→ **Consegna A**
Indica se ciascuna affermazione concorda con il testo sul picco di Bragg, rispondendo sì o no e citando alla lettera le parole decisive: (i) una particella rilascia la maggior parte della sua energia all'inizio del percorso; (ii) le tre misure sono state eseguite con la stessa procedura; (iii) gli spessori molto più grandi del necessario fermavano meno particelle.
→ **Consegna B**
Secondo il testo sul picco di Bragg, in che modo sono state stabilite le dimensioni dello spessore di materiale usato per intrappolare le particelle?
→ **Consegna C**
Trascrivi fedelmente la parte del testo sul picco di Bragg che si apre con le parole contenenti "Conoscere questo comportamento" e si chiude con "numero di decadimenti.".

→ **Testo estratto**

Il picco di bragg è la curva che si ottiene disegnando l’energia persa da una particella che penetra nella materia in funzione della profondità che essa raggiunge man mano che avanza. La forma di “picco” mostra che una particella rilascia la maggior parte della sua energia alla fine del percorso e questa importante caratteristica è sfruttata in medicina per curare i tumori senza operare, utilizzando le particelle come delle “bombe di profondità”.

Conoscere questo comportamento è importante anche dal punto di vista sperimentale perché permette di stabilire  lo spessore dei materiali da usare in base all’effetto che si vuole ottenere. Per fare un esempio, negli esperimenti sui quali ho lavorato c’era la difficoltà sperimentale di rivelare delle particelle con energia molto bassa, al di sotto di quella minima sufficiente affinché il rivelatore potesse reagire. Poiché queste particelle erano però degli isotopi instabili, riuscendo ad intrappolarle tutte da qualche parte si poteva attendere il loro decadimento e conseguentemente “contarle” in base al numero di decadimenti.
Per intrappolare le particelle è stato perciò usato uno spessore di materiale le cui dimensioni sono state stabilite proprio svolgendo simulazioni basate sul picco di Bragg.

È da diverse settimane che io e i miei superiori stiamo sbattendo su un problema: misurando tre volte la stessa cosa, a distanza di pochi anni l’una dall’altra, non si ottiene lo stesso risultato. La procedura è identica per tutte e tre le misure e i calcoli sono stati ricontrollati più volte. Nulla sembrava giustificare delle alterazioni così pesanti del risultato.
Alla fine però ne siamo venuti a capo: gli spessori usati, sebbene sempre sufficienti a fermare tutte le particelle (secondo le simulazioni), erano diversi e, contrariamente a quanto atteso, fermavano un numero maggiore di particelle se la loro dimensione era esageratamente maggiore di quella necessaria. La realtà, come sempre, batte lo scienziato uno a zero e proprio lì dove credeva di sapere ormai già tutto.

[Voci di dati estratti]
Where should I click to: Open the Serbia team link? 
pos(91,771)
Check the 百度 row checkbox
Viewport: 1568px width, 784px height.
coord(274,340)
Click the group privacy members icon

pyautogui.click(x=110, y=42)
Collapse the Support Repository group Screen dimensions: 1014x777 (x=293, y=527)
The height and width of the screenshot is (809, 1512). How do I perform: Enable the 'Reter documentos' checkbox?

→ **Soluzione A**
(i) No: «una particella rilascia la maggior parte della sua energia alla fine del percorso».
(ii) Sì: «La procedura è identica per tutte e tre le misure».
(iii) No: «fermavano un numero maggiore di particelle se la loro dimensione era esageratamente maggiore di quella necessaria».

→ **Soluzione B**
Svolgendo simulazioni basate sul picco di Bragg.

→ **Soluzione C**
Conoscere questo comportamento è importante anche dal punto di vista sperimentale perché permette di stabilire  lo spessore dei materiali da usare in base all’effetto che si vuole ottenere. Per fare un esempio, negli esperimenti sui quali ho lavorato c’era la difficoltà sperimentale di rivelare delle particelle con energia molto bassa, al di sotto di quella minima sufficiente affinché il rivelatore potesse reagire. Poiché queste particelle erano però degli isotopi instabili, riuscendo ad intrappolarle tutte da qualche parte si poteva attendere il loro decadimento e conseguentemente “contarle” in base al numero di decadimenti.